Il giurista, classe 1936, che è stato protagonista, assieme all’attuale primo cittadino, a Michele Sacerdoti e a Stefano Boeri, autore dell’iconico ‘bosco verticale’, delle primarie del 2010, si tira fuori dai giochi: “Io ho fatto il mio tempo. Ho 79 anni, ne compio 80 a marzo prossimo. Vale a dire che alle prossime elezioni avrò 80 anni. Non mi sembra una grande idea”.
Non è, però, solo per una questione anagrafica che Giuliano Pisapia dovrebbe tornare sui suoi passi: “Di solito i secondi mandati sono quelli in cui si riesce a fare di più perché si è acquisita esperienza”. In più, considerando che sul fronte opposto il ‘no’ di Paolo Del Debbio ha riaperto la ricerca di un nome ‘forte’ da spendere, l’alternativa potrebbe essere nelle file del Carroccio: “Una alternativa con un partito guidato da Salvini o da uno che la pensa come lui, mi sembrerebbe una prospettiva terribile”.
Non va meglio l’ipotesi, invocata da più parti, di una candidatura del commissario unico di Expo 2015, Giuseppe Sala, alla guida di un mini-patto del Nazareno: “Ritengo che in politica occorrano idee chiare, non pasticci”.
Quindi torna a evocare il nome di Pisapia: “Se dovessi proprio fargli un augurio completo, sarebbe che innanzitutto ci si decidesse a varare l’elezione diretta del sindaco metropolitano. Cosa, peraltro, già prevista dalle leggi e dallo statuto della città metropolitana, ma che richiede ancora alcune condizioni, tra cui quella che venga fatta in parlamento la legge per l’elezione diretta del sindaco e del consiglio metropolitano”.
Vale a dire che “se a maggio prossimo ci fosse questa legge, accanto al rinnovo dell’amministrazione comunale di Milano, potremmo votare anche per eleggere il sindaco metropolitano, che io vorrei fosse Pisapia”. Questo, ribadisce, “sarebbe davvero un passo avanti.

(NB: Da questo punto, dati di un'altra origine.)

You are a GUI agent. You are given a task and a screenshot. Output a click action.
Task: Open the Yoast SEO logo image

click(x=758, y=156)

Perché ormai è chiaro che occorre un governo metropolitano forte”.
E questo potrebbe avvenire solo se ci fosse l’elezione diretta degli organi metropolitani. “Governare l’area metropolitana – precisa – vuol dire attivare, disciplinare e controllare i servizi su scala metropolitana. Si pensi ai trasporti”.

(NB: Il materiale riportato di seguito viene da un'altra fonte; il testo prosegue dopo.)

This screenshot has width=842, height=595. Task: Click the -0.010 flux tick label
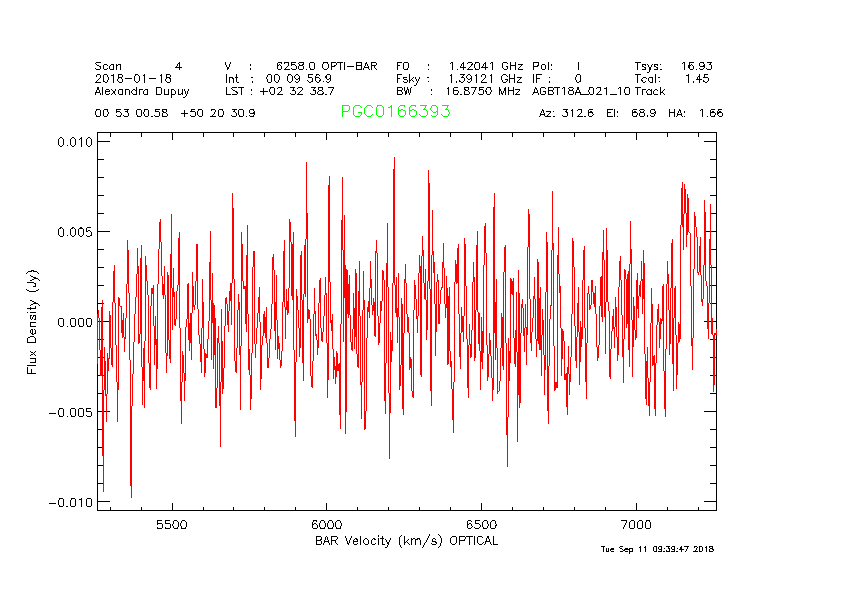[70, 502]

Nell’area metropolitana “i trasporti non solo interni ai comuni o di passaggio da un comune all’altro, ma avrebbero un’identità autonoma, come pure la gestione dei rifiuti, l’ambiente e la grande urbanistica”. D’altra parte, conclude, “lo prevede la Costituzione, lo prevede la legge e lo prevede lo statuto della città metropolitana. Non capisco davvero che cosa si aspetti. Non farla adesso, vorrebbe oltretutto dire aspettare altri cinque anni”.